Unusual “squirrel cage” jail, listed on the National Register of Historic Places, also serves as a visitors’ information center in Gallatin, MO.

  • Only 3 of its kind left in existence
  • Octagon jail structure housing 8 “pie-shaped” cells
  • Hand crank rotated the “squirrel cage”
  • Unique design, outside cage area for exercise and dining; women’s cells upstairs
  • Original squirrel cage was dismantled in 1964 for safety; the jail was closed in 1975
  • Renovation project to continue with efforts now to focus on sheriff’s residence

The locker at the jail entrance not only secured personal items for inmates but also housed the hand crank used to spin the squirrel cage. This is how the jail entry appeared before renovations began in 1992.

Rotary jails, where a round “squirrel cage” divided into jail cells spins on a single axis inside a perimeter of stationary bars, are antiques. Six rotary jails are known to have been constructed, all variations off the patented design by the Pauley Jail Building & Mfg. Company of St. Louis. only three still stand as visual markers of yesteryear.

This undated photo is one of the most widely circulated photos of the sheriff’s residence fronting the Daviess County Squirrel Cage Jail.

The Daviess County Squirrel Cage Jail was completed in 1889. Its unique architectural design provided answers to concerns about prisoner security, worries about both prisoners breaking out and accomplices breaking in. Sanitation, winter heating, and hand-crank operation were problems.

Originally designed to operate 8 jail cells rotating behind the stationary bars of the “squirrel cage,” the jail was changed to be two large holding areas. A solid metal wall bisected the building; squirrel cage bars were configured to provide two holding cells (right). Metal panels lined walls and ceiling with concrete poured for floors and to secure toiletries. Window openings were downsized, with metal grating welded over the openings for security. (date unknown)

With modifications, the jail was in use until 1975. It is listed on the National Register of Historic Places.
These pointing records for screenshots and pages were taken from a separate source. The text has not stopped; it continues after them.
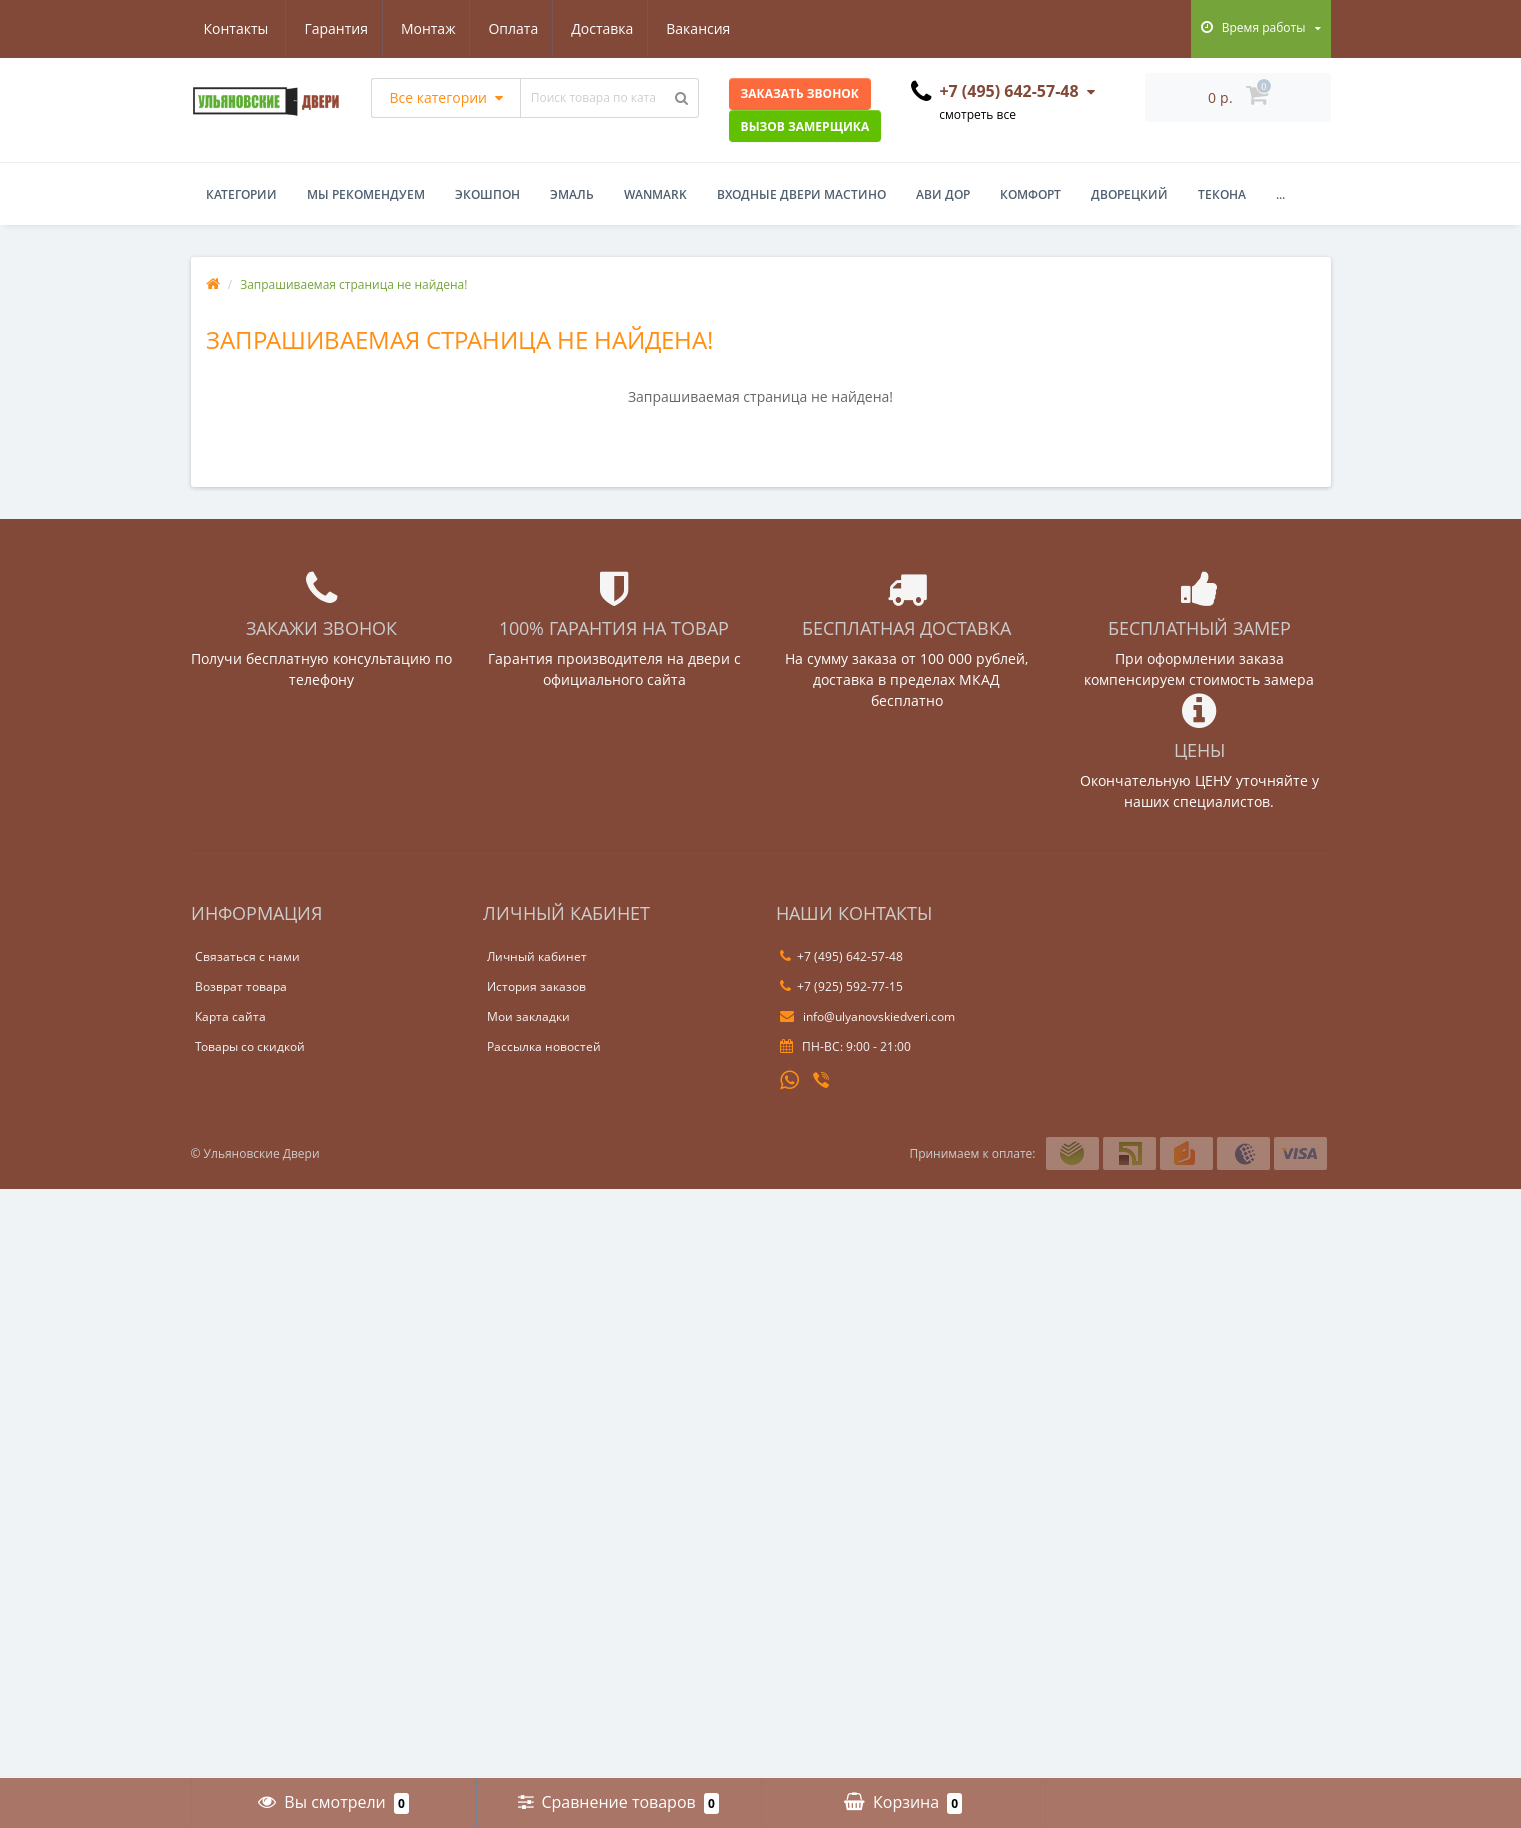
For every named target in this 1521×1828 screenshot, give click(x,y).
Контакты (710, 28)
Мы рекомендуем (366, 194)
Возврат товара (241, 986)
As you visit, notice how authentic jail bars are beveled and metal plates riveted. Look inside the inmates? locker, secured by antique combination lock since it houses the hand crank which once spun the jail cells. Walk into the cramped pie-shaped cells many were forced to call home for various periods of time. Visitor literature and gift shop items available.

Seasonal operation of the facility as a visitors’ information center will be underwritten by proceeds from an endowment made possible through the estate of Helen Roosevelt in memoriam to her maternal grandfather, Henry Clay McDougal. Informational displays about significant historical facts about Daviess County and Northwest Missouri are on display.

Daviess County Sheriffs Who Used This Facility

  • 1888 Gabe W. Cox
  • 1890 O.P. Walters
  • 1892 E.S. Lankford
  • 1896 William A. Johnson
  • 1900 R.D. McCray
  • 1904 William T. Hutchison
  • 1908 J.A. Blair
  • 1920 J. Frank Gildow
  • 1926 B.B. Houghton
  • 1930 Frank Sweany
  • 1934 W.T. Hutchison
  • 1938 Frank Sweany
  • 1942 Harry Reeder
  • 1946 Frank Sweany
  • 1954 A.F. Clements, Jr.
  • 1958 S.L. Houghton
  • 1970 Harold Appley

Sheriff Leland Houghton stands on the west side of his residence attached to the Daviess County Jail. In September of 1977 Sheriff Houghton was shot to death after towing a 16-year-old’s car following a traffic violation. He is the only one of 17 sheriffs who lived and operated this jail facility to be killed while on duty.